Why our leaders could be our weakest link
Those of us who are paying attention, or have been involved in Cyber Security, Data Protection or Information Security for any length of time, will have seen a number of trends that continues to this day. Firstly that Cyber crime and data breaches aren’t decreasing – they’re increasing, and secondly we are repeatedly told that ‘User error’ is the number one cause for these breaches.
Personally I believe that there is no such thing as an infallible IT system, because IT systems are built and used by humans. There are studies that have shown Artificial Intelligence (AI) systems which have inbuilt biases, because they were designed by humans. There was/is a saying “To err is human. To really foul things up you need a computer.” I think the correct version is “To err is human. To really foul things up, you need flawed thinking.” (not as catchy I know).
Flawed thinking; “It’s an IT issue!”
So what can we do to reduce the amount of data breaches and lessen the impact of Cybercrime? Normally at this point you’d hear someone shout ‘provide staff with more awareness of the risks’. And I would agree, to a point. But it’s not just ‘staff’ that need this. Yes we should train everyone, but there are those at the top of the organisation that need very specific training and awareness.
You see, when we speak to business owners and leaders, we hear how “Protection of information is of paramount importance to us!” (usually you hear this AFTER the data breach) yet when challenged on what this actually means, they’ll often point you to the IT department and tell you it’s their responsibility. Or they’ll say “We need to train our staff on what to look out for”. Well here’s the benefit of 20years in Information security, underpinned with 35 years working in IT… Staff usually know what the issues are – it’s just not important to them, because they don’t think it’s important to you!
Does that sound harsh? Now, don’t get me wrong. I’ve seen a shift in thinking over the last few years and it’s fantastic to see. There are some great leaders out there who are making sure that Data Protection is hardwired into all they do. But this needs to happen more, and I’m sure it will as the current Board room is replaced by a more technical aware and ‘people-focused’ group of people.
Leaders; Lead by example
Unfortunately however, we still find ourselves talking to business owners or leaders who point elsewhere and say “It’s their responsibility to protect data. Give them more training.”. This is said as they leave to sit on a train discussing business deals over the phone (In a busy carriage) or working on that ‘All-important’ sales strategy which clearly outlines how they’re going to dominate the market (in a busy carriage). Do you see where I am going?

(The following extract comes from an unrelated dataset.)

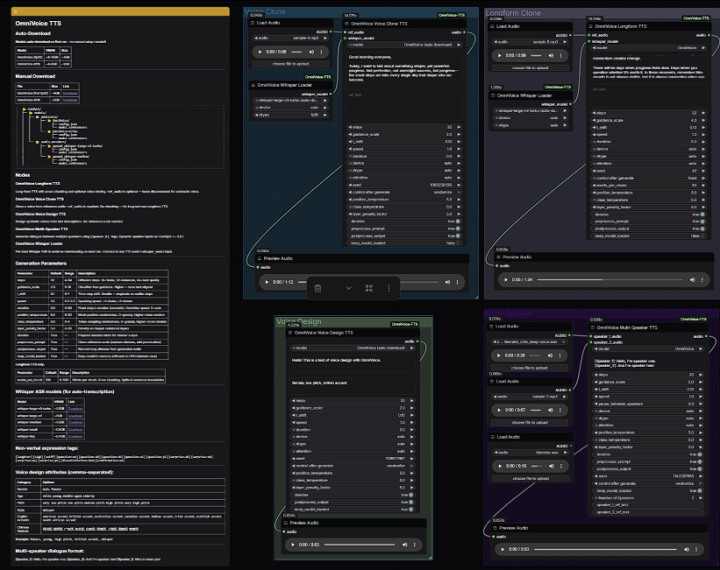The height and width of the screenshot is (570, 720).
Task: Collapse the OmniVoice Voice Clone TTS node
Action: pos(347,23)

These are the kinds of leaders that will state their staff must have more training, then tell you they are too busy to do the training too. Or will say that Information Security is important, but won’t buy a ‘Privacy screen’ (for £9.99) for their laptop. They are the same people who will demand to know why the systems were breached, but refused to increase the budget for a Penetration test of the network. And finally… These are the leaders who sit in meetings, looking at their phones, working on their laptops whilst the person ‘responsible’ for Data Protection and Information Security explains why we need to invest in more training, consultants, hardware, software or whatever it is that they need.
Your children are watching
Like a parent-child dynamic, employees look to the leaders to set the tone and the direction of the business. They are looking to see how you behave and if you behave anything like the above, then you WILL have a crisis on your hands. Because if you don’t believe information security and data protection is important, then neither will your team.
What can you do?
The answer is simple;
- Be visible.
Even if you’re really NOT that interested, fake it! Let others see that you are actively engaged, even if it means turning up to the first 5 minutes of a 2hr session on Information security. Tell the audience how important this topic is and that you’re sorry you can’t be there, but you will be looking for feedback from attendees and the organiser and setting up a separate debriefing session later.
- Lead by Example.
If the rule is that everyone has a PC, then don’t insist on having a Mac, just because “they are way cooler than a PC!”. If the rule is that everyone needs to have a Privacy screen, then get one.
- Put Data Protection and Information Security on the Board room agenda
One of the clearest indicators of success is that these topics are discussed around the Board room table. Make someone responsible for these topics at the highest levels, and don’t put it at the end of the day when it’s likely to get 5 minutes air time (This is the voice of experience here!). Putting it simply; Put Security ON the agenda, before it BECOMES the agenda.
Finally… Please, please, please stop saying that Information Security and Data Protection is an IT issue! This thinking is so outdated it’s almost embarrassing! If you need to be reminded; Data exists in paper folders. It sits on phones. It sits in peoples heads. It comes out of their mouths. Protecting data isn’t only about having a Firewall! It’s about knowing where your data exists and the risks to it.
But things are changing. Slowly. I’ve been asked to present to a Board room of 6 business leaders who want to know what the REAL threats are. When I asked how long am I expected to speak, they responded, “You have 2hrs”. I think I should just about be able to cover all I need to cover in that time, whilst still having time for questions.
Mahatma Gandhi once said “Be the change you want to see in the world” and whilst I don’t think he was thinking about Cyber Security Leadership, it’s still relevant. If you want to build a stronger, more secure business, start at the top.